Renal and Urology

Neonatal Guidance

Several congenital anomalies of the renal and urinary tract have been reported in children with Down syndrome, the most common of these being renal hypoplasia, obstructive uropathy including posterior urethral valves, glomerular microcysts, hypospadias and undescended testicles. Some abnormalities may be picked up on antenatal scans and should be dealt with as appropriate. There is no evidence at present to recommend routine postnatal screening for renal tract abnormalities. A careful examination of the genital area should be performed. Check that the antenatal scans of the renal tract were reported as normal and that the baby passes urine normally. If in any doubt, request a renal tract scan.

Infancy, Childhood and Onwards

• Renal and genitourinary disorders are not common in children or adults with Down syndrome, but they are not rare. 2% of children with Down syndrome have renal and urinary tract abnormalities. There is no evidence to screen or investigate in the absence of symptoms.
• All children with Down syndrome presenting with urinary tract infections should be investigated with a renal ultrasound scan to detect any renal and urinary tract anomalies or renal scarring.
• Children presenting with bedwetting, difficulty in voiding, poor stream, post-void dribbling or retention of urine should be investigated with an ultrasound of the urinary tract to detect any renal anomalies or a dysfunctional bladder.
• There is an increased prevalence of undescended testis in Down syndrome. This contributes to an increased lifetime risk of testicular cancer. Regular examination of the testes throughout adulthood is recommended, particularly in individuals with a history of undescended testes.
• Check for undescended testes at 3 months and every review thereafter - advise parents for an annual birthday check for undescended testes (as even surgically corrected testis can later become undescended and are at greater risk of tumours).

Renal Disease in Adults/Later Life

New evidence of renal disease becoming a prominent cause of morbidity in Down Syndrome in adults/later life. Work needs to be done to raise awareness and improve the detection of this, often modifiable, disease - and the earlier the better. Renal disease is insidious, meaning it may have no symptoms for years before presenting with chronic renal disease.
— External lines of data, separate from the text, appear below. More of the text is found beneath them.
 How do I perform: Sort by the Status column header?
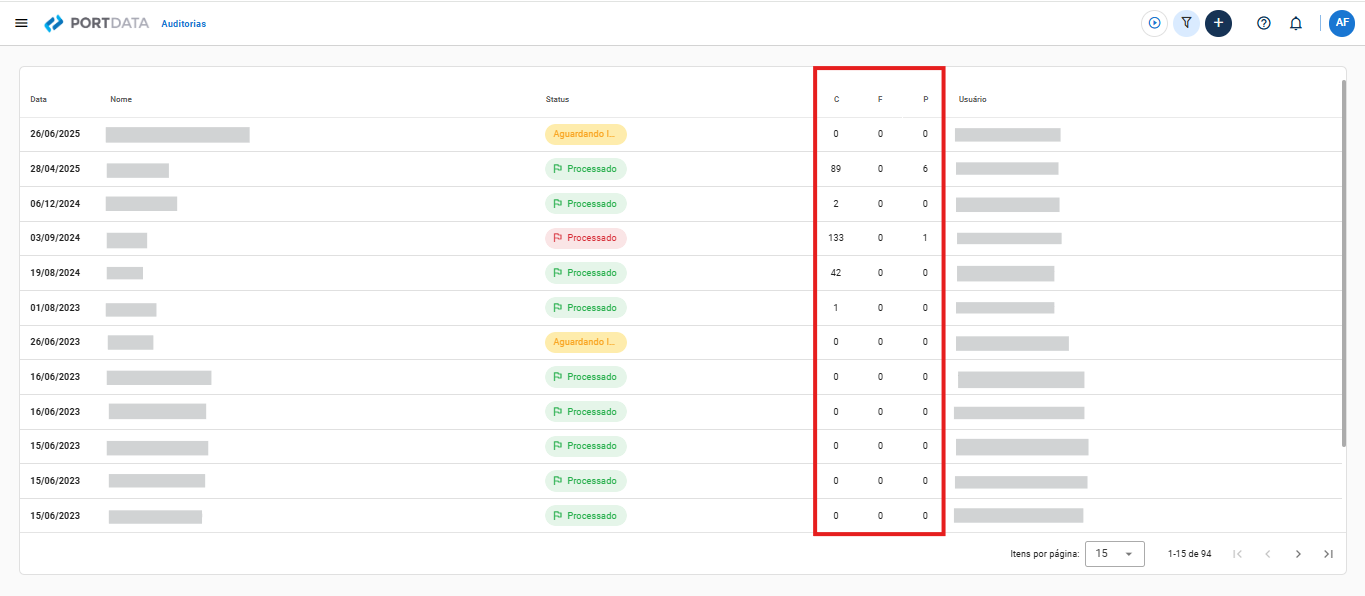click(x=557, y=100)
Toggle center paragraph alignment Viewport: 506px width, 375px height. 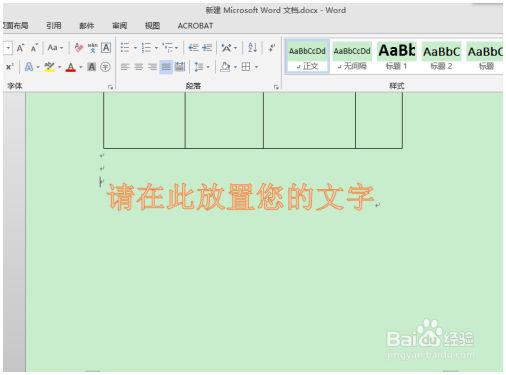click(x=139, y=67)

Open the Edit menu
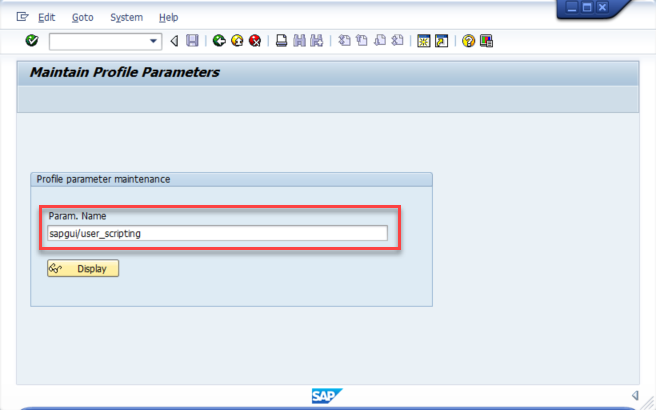click(47, 17)

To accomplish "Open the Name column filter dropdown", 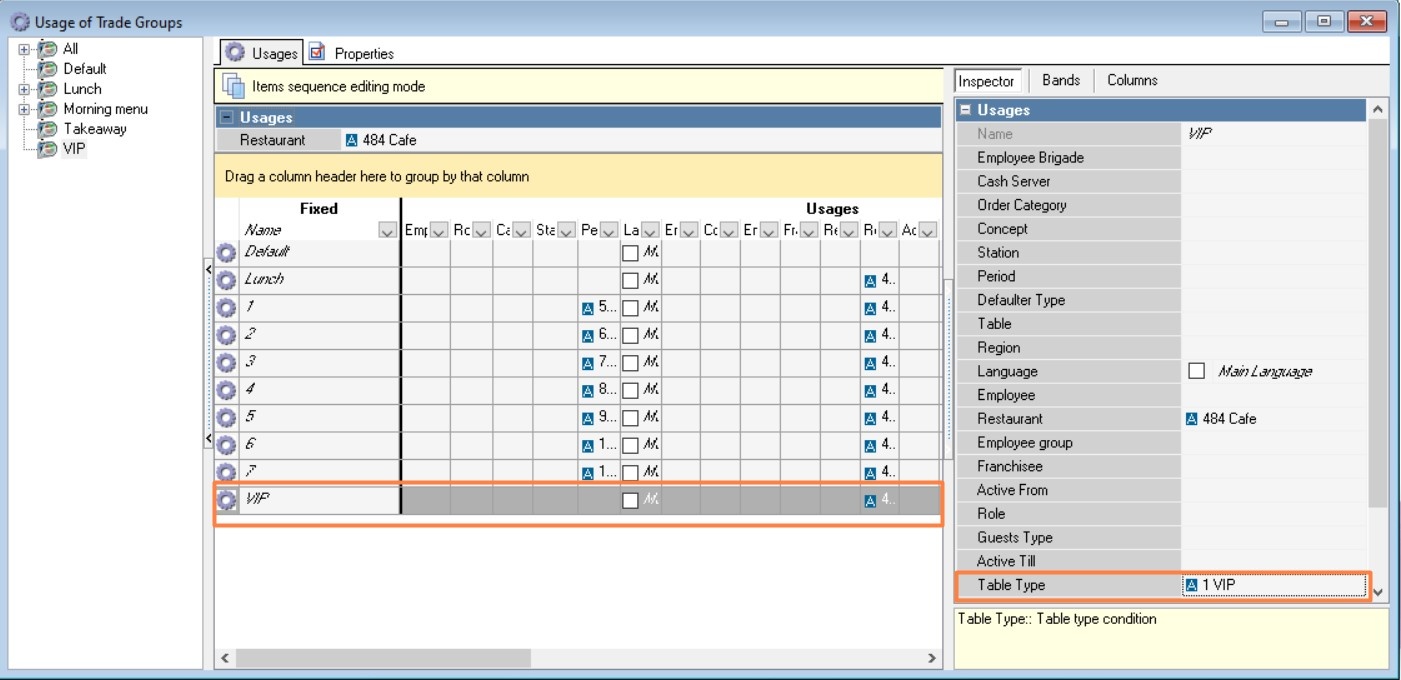I will pos(388,231).
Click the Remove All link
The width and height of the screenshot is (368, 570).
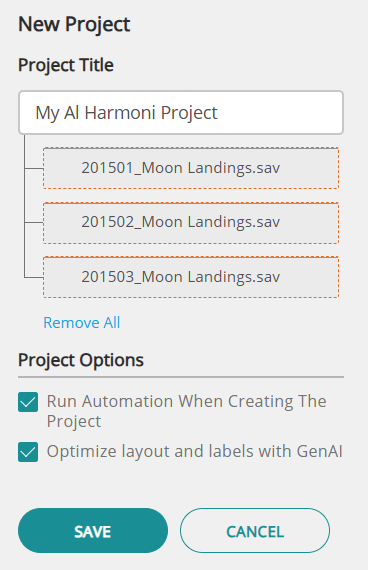pyautogui.click(x=81, y=322)
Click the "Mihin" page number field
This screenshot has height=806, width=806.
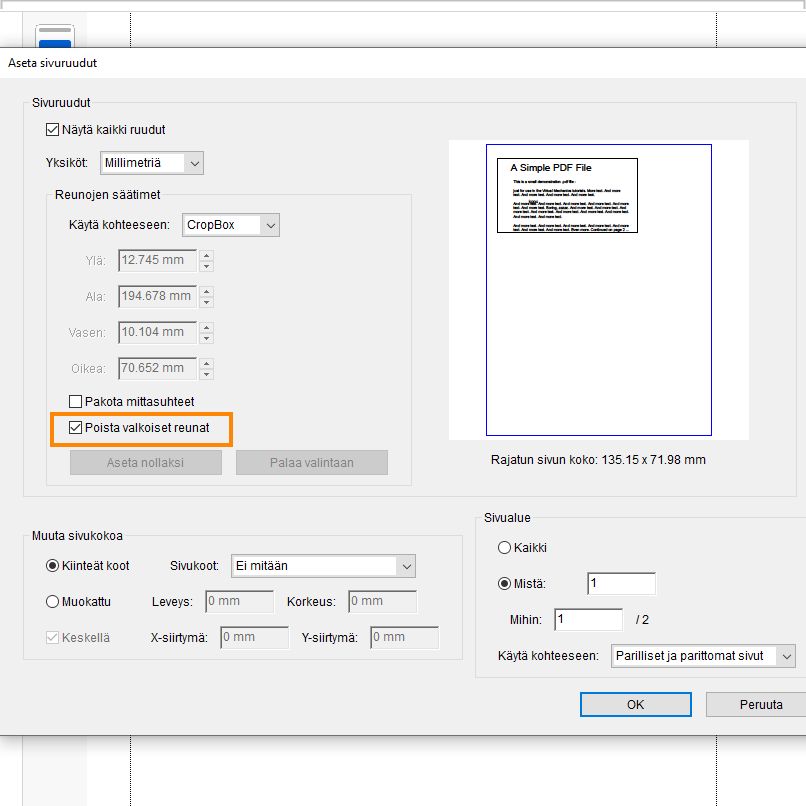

It is being recommended to do a BP at all clinic reviews (which are usually annual), and for the clinician to review the results. This should be at least once a year - from early childhood onwards and into adulthood/GP reviews - in OPD, school reviews, ED, etc. It is very important that the correct cuff sizes are used.

It is also recommended to consider a renal tract Ultrasound after birth for all babies born with Down Syndrome to detect any renal anomalies early on.

Some Trusts are already screening with U and Es every year when the thyroid tests are being done - and doing a Urine Creatinine or Cystatin C, sometimes picking up raised creatinine in teenage years; however, at this point, clinicians do not know the significance of these findings yet for longer-term renal health/general well-being.

New renal guidance will become available - but after a while, as it will be a long piece of work by the Down Syndrome Medical Interest Group (DSMIG) with evidence-based research.

References

• Renal Tract Disorders - Information on the Down's Syndrome Association website.
• Urinary Tract Anomalies in Down Syndrome: To screen or not to screen?
• Kidney and urogenital abnormalities in Down syndrome: A meta-analysis - Rossetti et al. (2024) 50:79 .Italian Journal of Pediatrics.
• Kidney and urological involvement in Down syndrome: frequent, underestimated, but associated with impaired quality of life and risk of kidney failure - Pediatr Nephrol. 2024 Feb;39(2):347-355. doi: 10.1007/s00467-023-05986-y. Epub 2023 Jun 29.